Recognizing the despair out there, I’ve tried to do my best to dispense information to the community about programs that could ease at least some of the pain. This includes publicizing food drives and similar events, charitable efforts by The Salvation Army and other organizations and economic-development announcements offering a promise of employment.
This also has meant making sure people know about the surplus food distributions held in Mount Airy and Elkin every three months.
The resulting turnout has been amazing for these events conducted at the city’s giveaway site at Veterans Memorial Park, where people have come to receive surplus commodities issued by the U.S. Department of Agriculture. The times I have been there, nearly every inch of ground at the park has been occupied by cars with folks waiting to receive bags of food.
Many have arrived well in advance of the 9 a.m. start time and sat in the cold for hours just to get something to eat. While I said in another column recently that I would never wait for a meal at a restaurant or camp out for a grand opening of one, the exception to that policy would be if I was hungry enough not to care about any inconvenience.
And when I see hundreds of people showing up for food, I know they must be there because the need is critical.
Of course, there are those who are always trying to get something for nothing or milk the system — the 47 percent, as Mitt Romney might call them.
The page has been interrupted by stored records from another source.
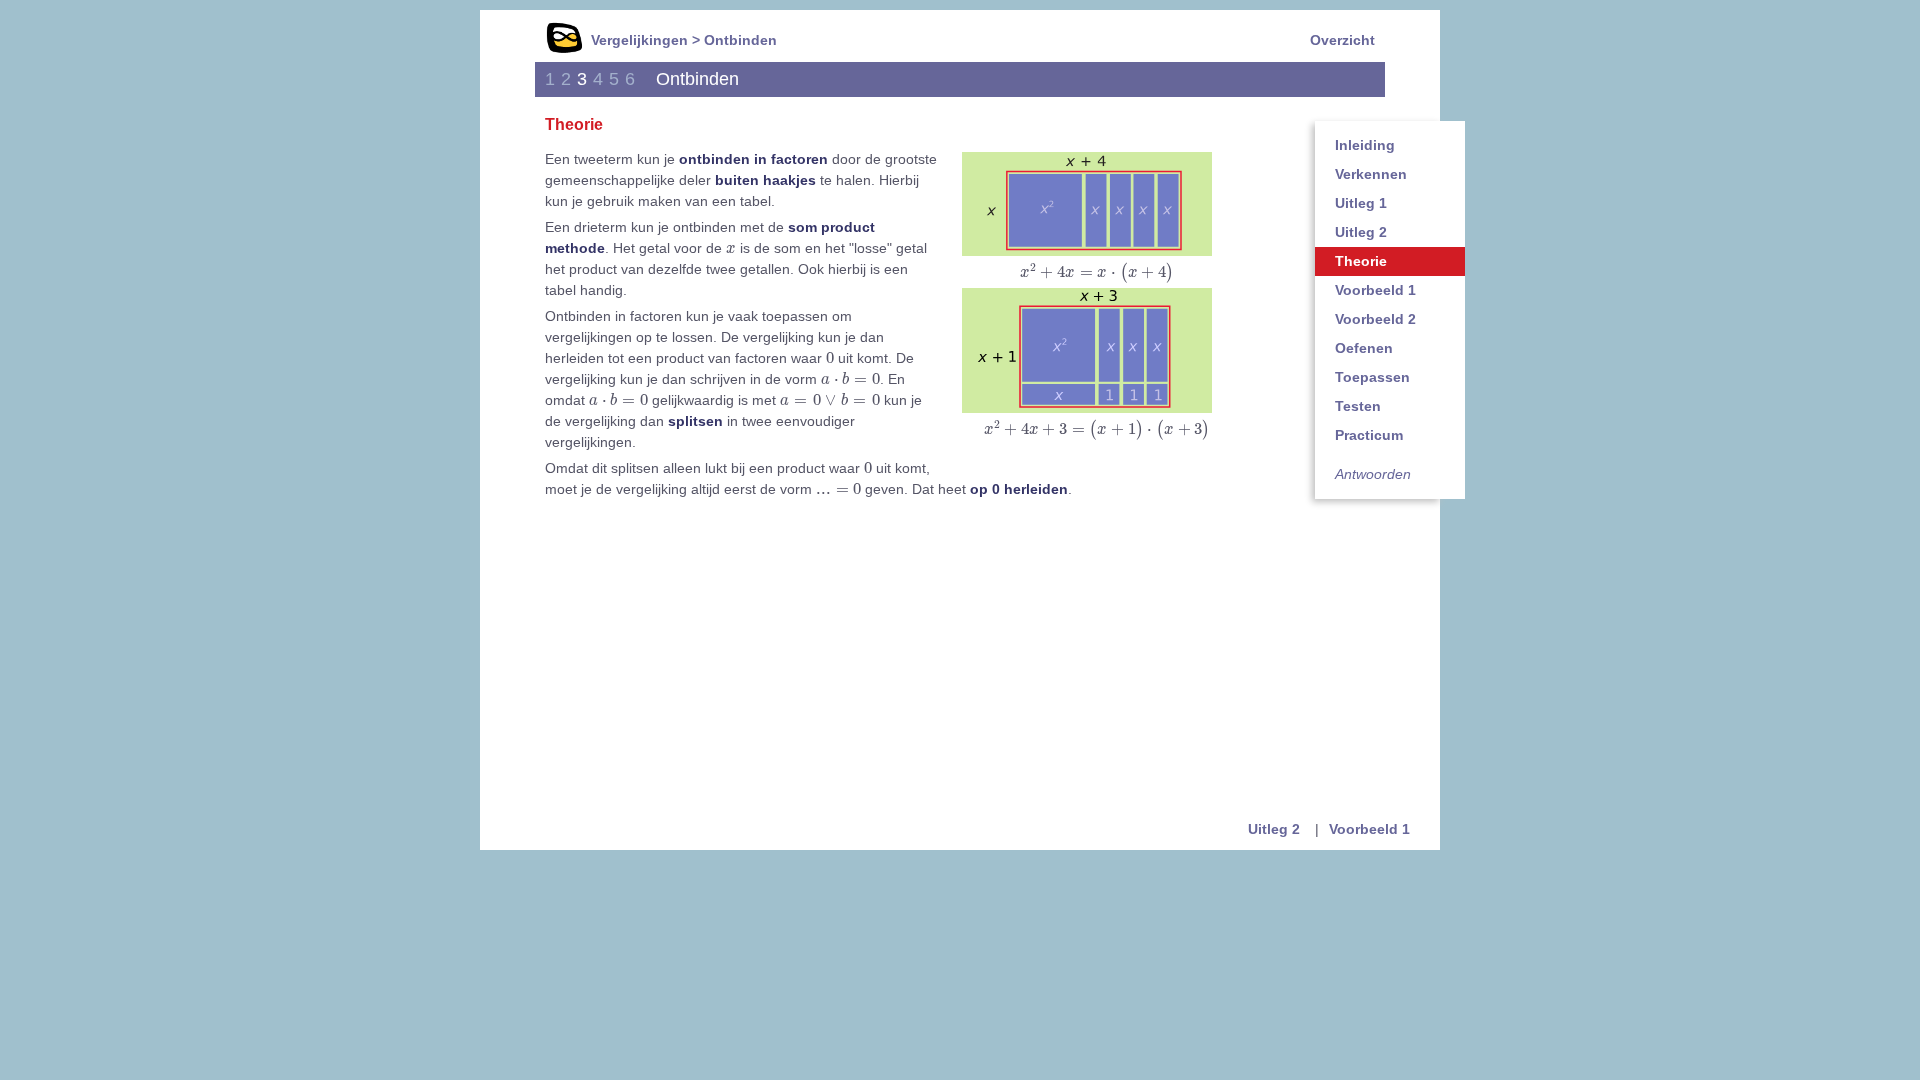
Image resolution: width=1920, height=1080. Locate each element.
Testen (1358, 406)
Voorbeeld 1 (1375, 290)
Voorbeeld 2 (1375, 319)
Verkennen (1371, 174)
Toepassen (1372, 377)
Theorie (1361, 261)
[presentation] (1097, 273)
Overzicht (1342, 40)
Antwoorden (1373, 474)
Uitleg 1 (1361, 203)
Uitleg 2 (1361, 232)
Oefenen (1364, 348)
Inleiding (1365, 145)
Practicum (1369, 435)
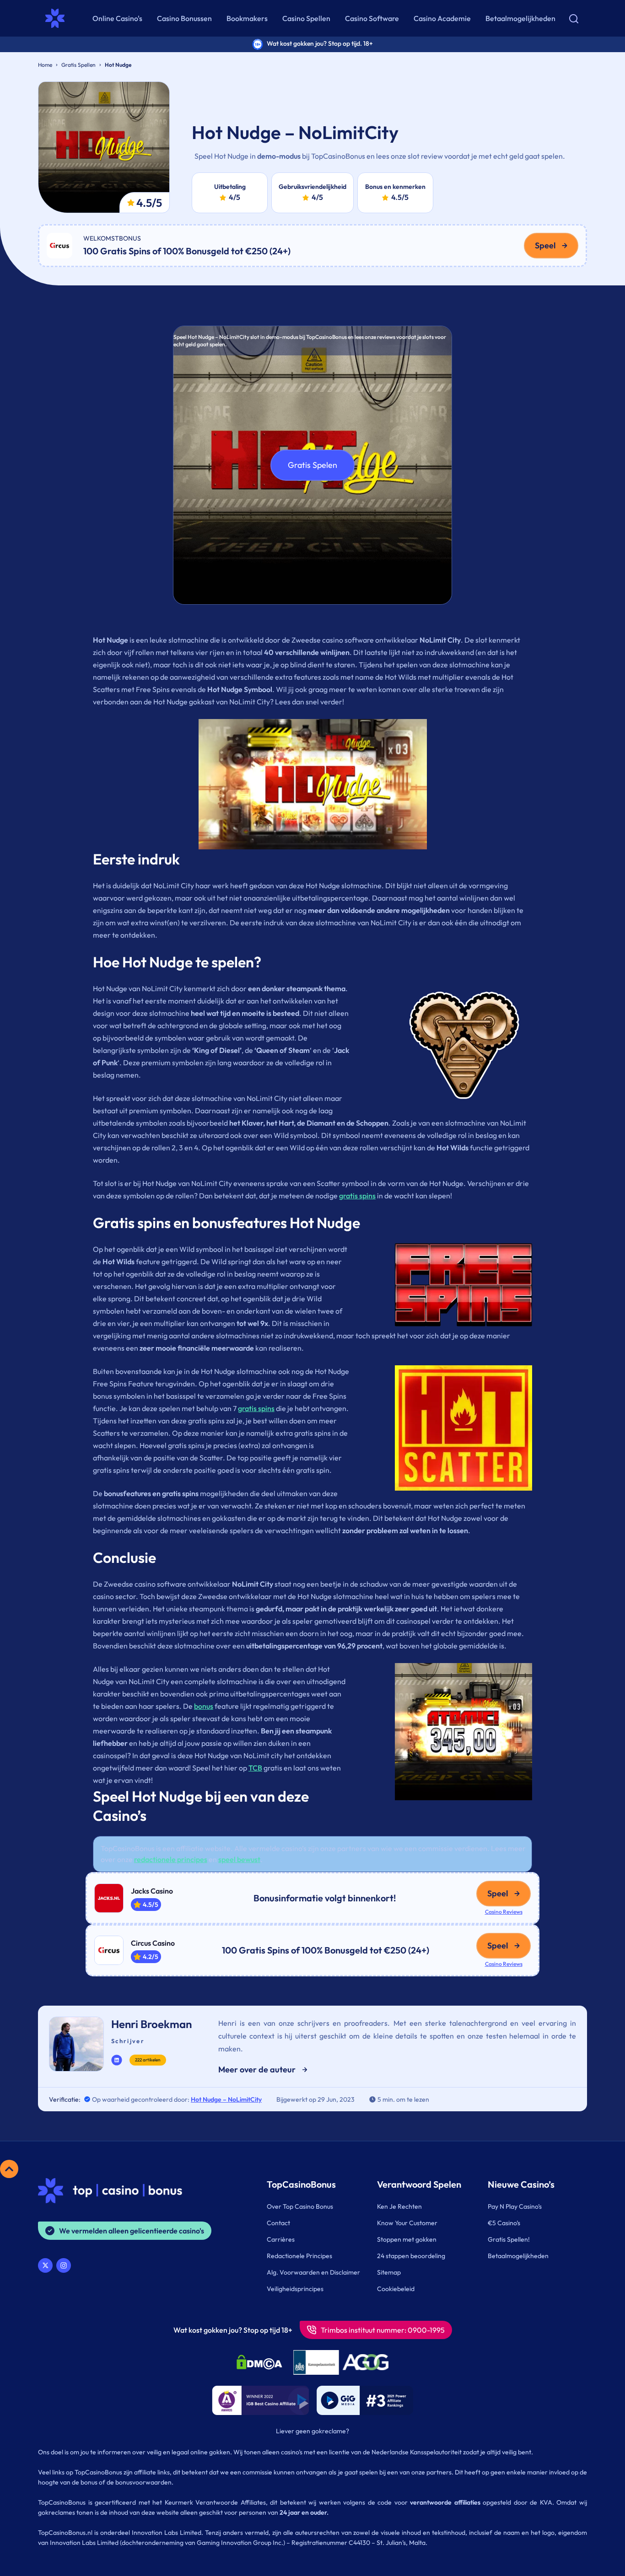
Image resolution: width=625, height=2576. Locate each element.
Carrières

But this doesn’t change the fact there are people truly deserving of help.
I was surprised to see someone at one of the surplus food distributions — surprised because this individual whom I have known for nearly 40 years has always been hardworking and self-supporting.
Well, this person got laid off from a local textile plant after working there for many years as a fixer. Then she tried to do what everyone recommended and become re-trained for another profession — along the way getting bilked out of Trade Act assistance through a deadline snafu.
After that person spent two years earning a teaching degree, with an associate degree having been received years before, she emerged from college only to encounter another brick wall of no classroom jobs being available. Here again, the layoff victim did everything she could to help herself, but was there in the food-distribution line all the same.
Unfortunately, I won’t be writing about these surplus giveaways any longer, but the real tragedy is that the food will not be available to those in need because of a decision this week to end the distributions.
Now I really don’t understand fully the circumstances behind this regrettable move. I’ve read something about costs of the program rising, food supplies being cut, deadlines needing to be met, etc., etc. All I know is, the distribution program was eliminated with no advance notice to the public.
Supposedly, the needy can still receive items through area food banks, but there are many questions about how this will occur. With various banks out there, including in Winston-Salem, it is unclear how much of those commodities actually will find their way to our local folks compared to the present situation. Up to this point, they know that by visiting Veterans Memorial Park on a certain day, they have been assured of getting groceries to help them survive a little longer.
There’s been a lot of finger-pointing and concerns about whether the needy will be served with this change, and I don’t want to get into all that now.
It just seems to me that when it comes to actions of the government in general, there’s always no hesitation to bail out big corporations or help the wealthy with tax breaks and other advantages to the tune of billions of dollars.
Conversely, little is ever done for those at the other end of the spectrum because those same government officials who are so anxious to aid the advantaged suddenly start poor-mouthing their ability to support programs such as the food giveaway.
In my opinion, this latest move might not only take food from the mouths of the poor, but deliver another kick in the teeth as well.